The JSON payload includes:
schema_versiondataset_iddataset_typeai_model_typesummarypatient_videosframe_annotations
frame_annotations contains frame ids, frame numbers, relative paths, labels,
annotation values, annotators, information source names, model metadata ids, and
timestamps. patient_videos contains the standardized lx_dtypes
PatientVideoFile structure and attached video segments.

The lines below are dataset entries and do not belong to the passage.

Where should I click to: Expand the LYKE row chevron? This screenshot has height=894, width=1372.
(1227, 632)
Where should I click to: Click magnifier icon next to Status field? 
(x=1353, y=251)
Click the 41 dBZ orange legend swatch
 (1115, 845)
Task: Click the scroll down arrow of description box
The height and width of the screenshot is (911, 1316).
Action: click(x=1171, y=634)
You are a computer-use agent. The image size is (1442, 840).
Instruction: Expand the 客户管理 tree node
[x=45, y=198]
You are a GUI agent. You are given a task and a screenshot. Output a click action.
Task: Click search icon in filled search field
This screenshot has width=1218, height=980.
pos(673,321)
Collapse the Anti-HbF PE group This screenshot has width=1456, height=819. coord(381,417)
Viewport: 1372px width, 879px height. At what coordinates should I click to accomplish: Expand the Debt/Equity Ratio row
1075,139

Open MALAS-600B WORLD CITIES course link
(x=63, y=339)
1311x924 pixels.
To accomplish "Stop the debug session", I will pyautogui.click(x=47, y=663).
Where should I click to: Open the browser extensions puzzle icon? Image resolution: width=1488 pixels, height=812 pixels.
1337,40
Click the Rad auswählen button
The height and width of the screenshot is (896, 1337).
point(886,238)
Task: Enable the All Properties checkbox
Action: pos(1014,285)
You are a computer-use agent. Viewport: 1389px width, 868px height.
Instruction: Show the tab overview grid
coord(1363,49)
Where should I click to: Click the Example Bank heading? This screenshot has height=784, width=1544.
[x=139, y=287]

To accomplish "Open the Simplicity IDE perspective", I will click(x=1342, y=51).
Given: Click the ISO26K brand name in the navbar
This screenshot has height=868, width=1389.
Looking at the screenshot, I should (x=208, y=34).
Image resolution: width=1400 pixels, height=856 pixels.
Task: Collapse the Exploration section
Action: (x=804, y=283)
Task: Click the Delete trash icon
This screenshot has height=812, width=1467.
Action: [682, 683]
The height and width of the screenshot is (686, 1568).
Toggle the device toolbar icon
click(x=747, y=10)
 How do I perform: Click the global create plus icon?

This JSON path is the better choice when downstream tooling should consume a single typed contract instead of a flat CSV.
GastroNet-Style Training¶
The current backend exposes an image multilabel training path for
AIDataSet rows whose:
dataset_typeisimageai_model_typeisimage_multilabel_classification
Users can start training from /model-training. The UI offers active image
multilabel datasets, sampling strategy controls, and backbone options including
gastro_rn50.
The API path is:
GET /api/settings/application/model_training/options/POST /api/settings/application/model_training/runs/GET /api/settings/application/model_training/runs/<run_id>/
The equivalent management command is:
python manage.py train_image_multilabel_model \
--dataset-id 7 \
--backbone-name gastro_rn50 \
--epochs 10 \
--batch-size 32 \
--labelset-version 1 \
--freeze-backbone \
--treat-unlabeled-as-negative
For custom training code, the helper dataset class is
endoreg_db.utils.ai.model_training.dataset.EndoMultiLabelDataset. It expects:
image paths
label vectors
label masks
This matches the exported annotation structure: group rows by frame, create one
vector position per label, set the value from value, and set the mask for
labels with known annotations.
Practical Checks¶
Before handing an export to model training, verify:
The source video was anonymization-validated.
Segment validation and frame annotation creation are complete.
The exported CSV or JSON has non-zero annotation rows.
Every
frame_relative_pathresolves under the exportedframes/directory when frame files are needed.The dataset type matches the model path: image multilabel training only uses
AIDataSetrows withdataset_type=image.